### PROBLEM TO WORK ON
From the line containing "Task: Select the cube primitive tool" through the last line of the data, both ends included, write out every line exactly; omit the pictures.

Stored entries
BEGIN

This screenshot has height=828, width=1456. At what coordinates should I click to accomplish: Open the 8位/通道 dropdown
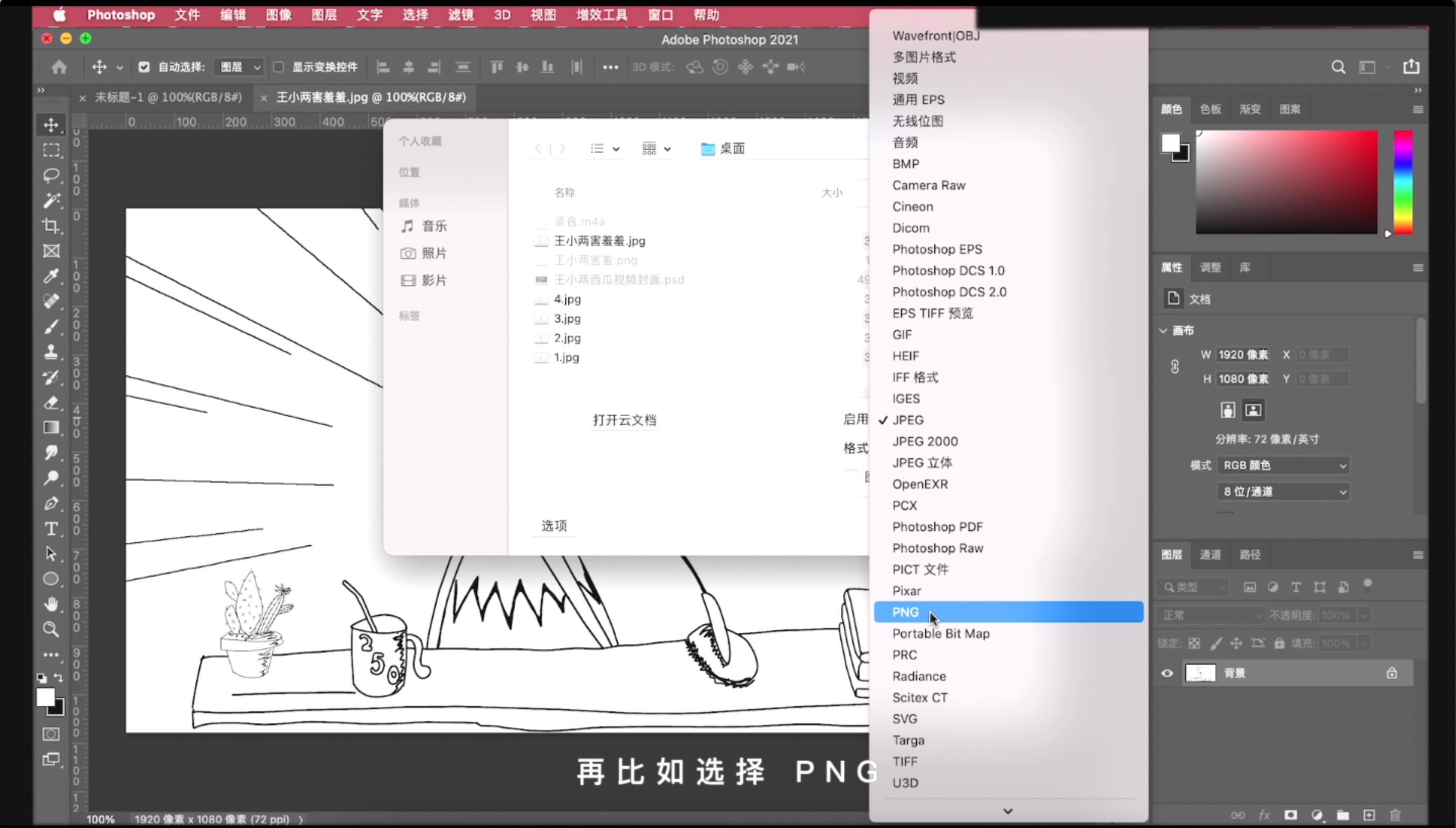coord(1283,491)
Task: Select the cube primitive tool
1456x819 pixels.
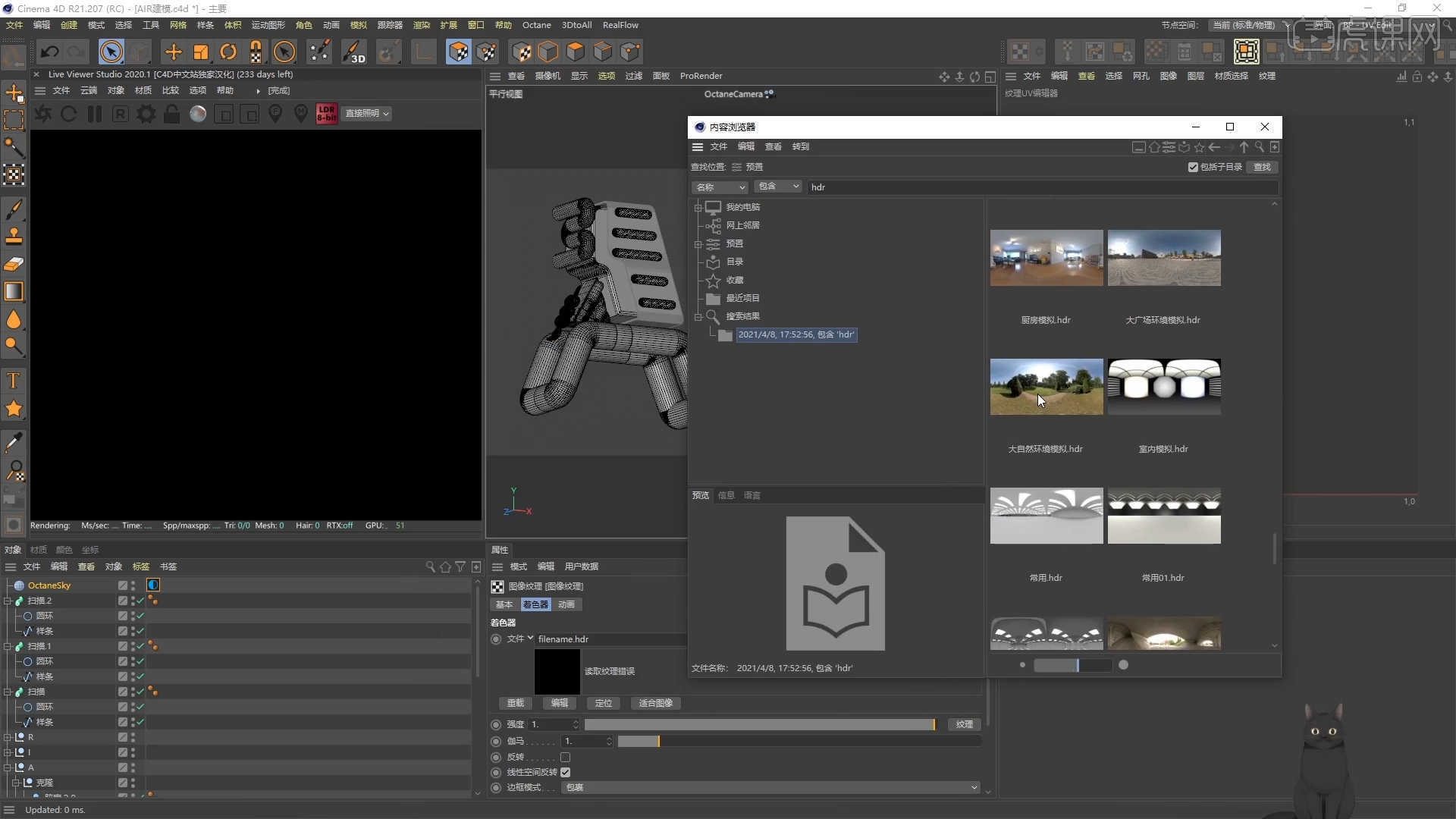Action: [x=548, y=52]
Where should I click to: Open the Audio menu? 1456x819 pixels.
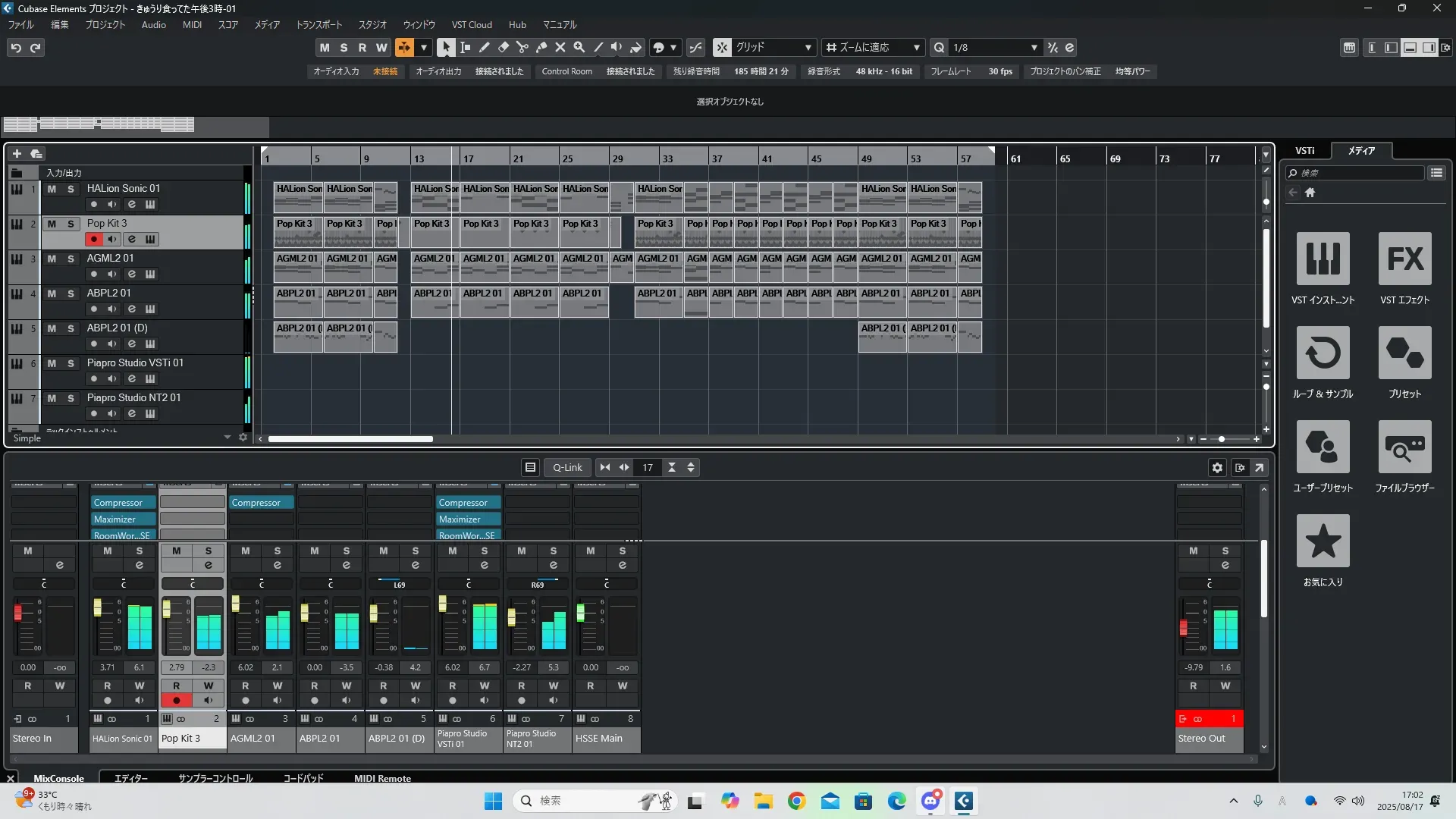[153, 24]
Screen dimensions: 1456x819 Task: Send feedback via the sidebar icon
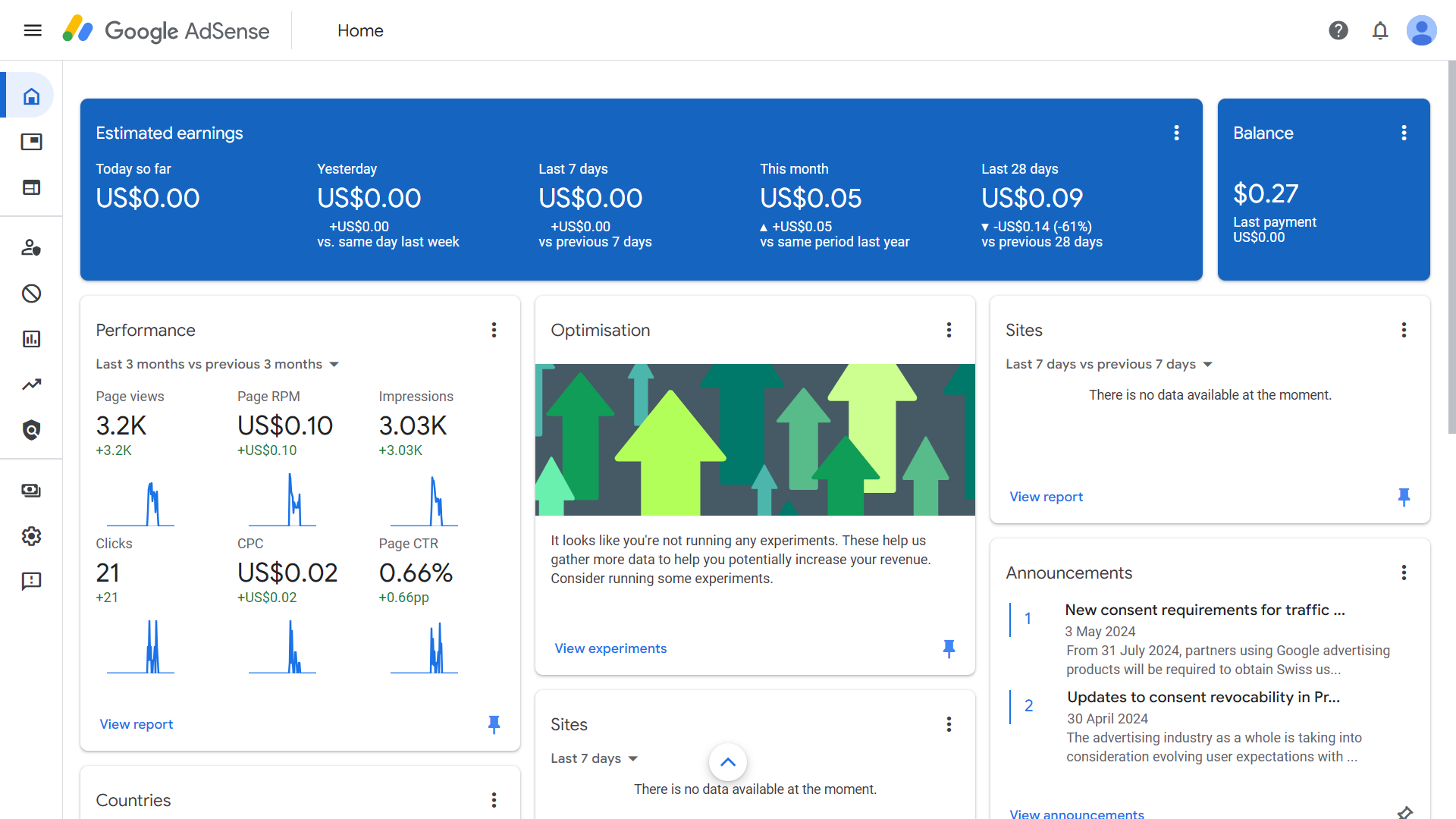click(31, 582)
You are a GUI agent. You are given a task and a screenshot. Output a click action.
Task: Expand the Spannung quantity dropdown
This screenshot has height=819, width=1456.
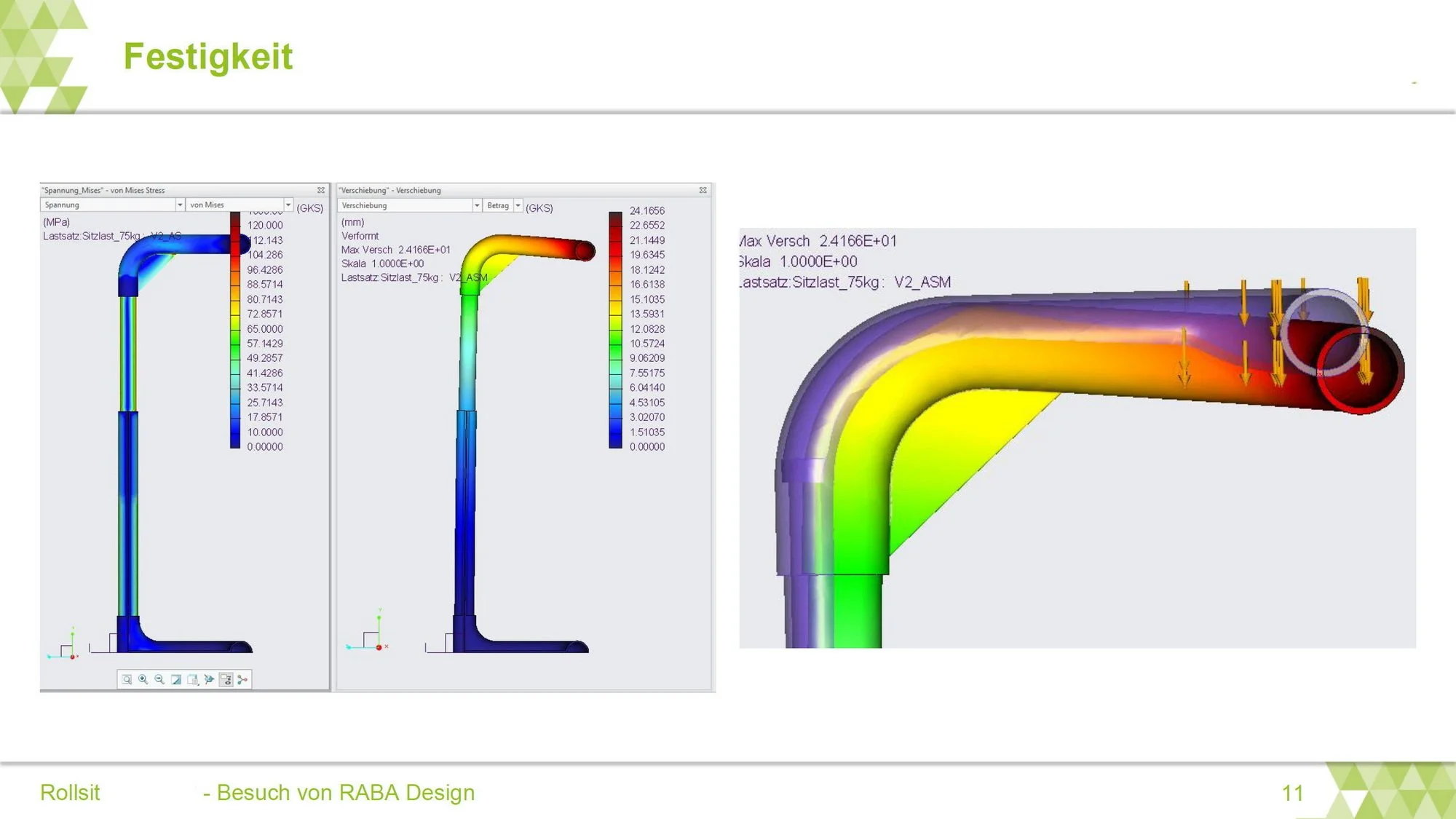pos(180,205)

END

### ANSWER FOR THIS EXERCISE
Task: Select the cube primitive tool
1456x819 pixels.
Action: [x=548, y=52]
Where should I click to: Open the Audio menu? 1456x819 pixels.
[153, 24]
Screen dimensions: 1456x819 Task: Send feedback via the sidebar icon
click(31, 582)
You are a GUI agent. You are given a task and a screenshot. Output a click action.
Task: Expand the Spannung quantity dropdown
This screenshot has height=819, width=1456.
pos(180,205)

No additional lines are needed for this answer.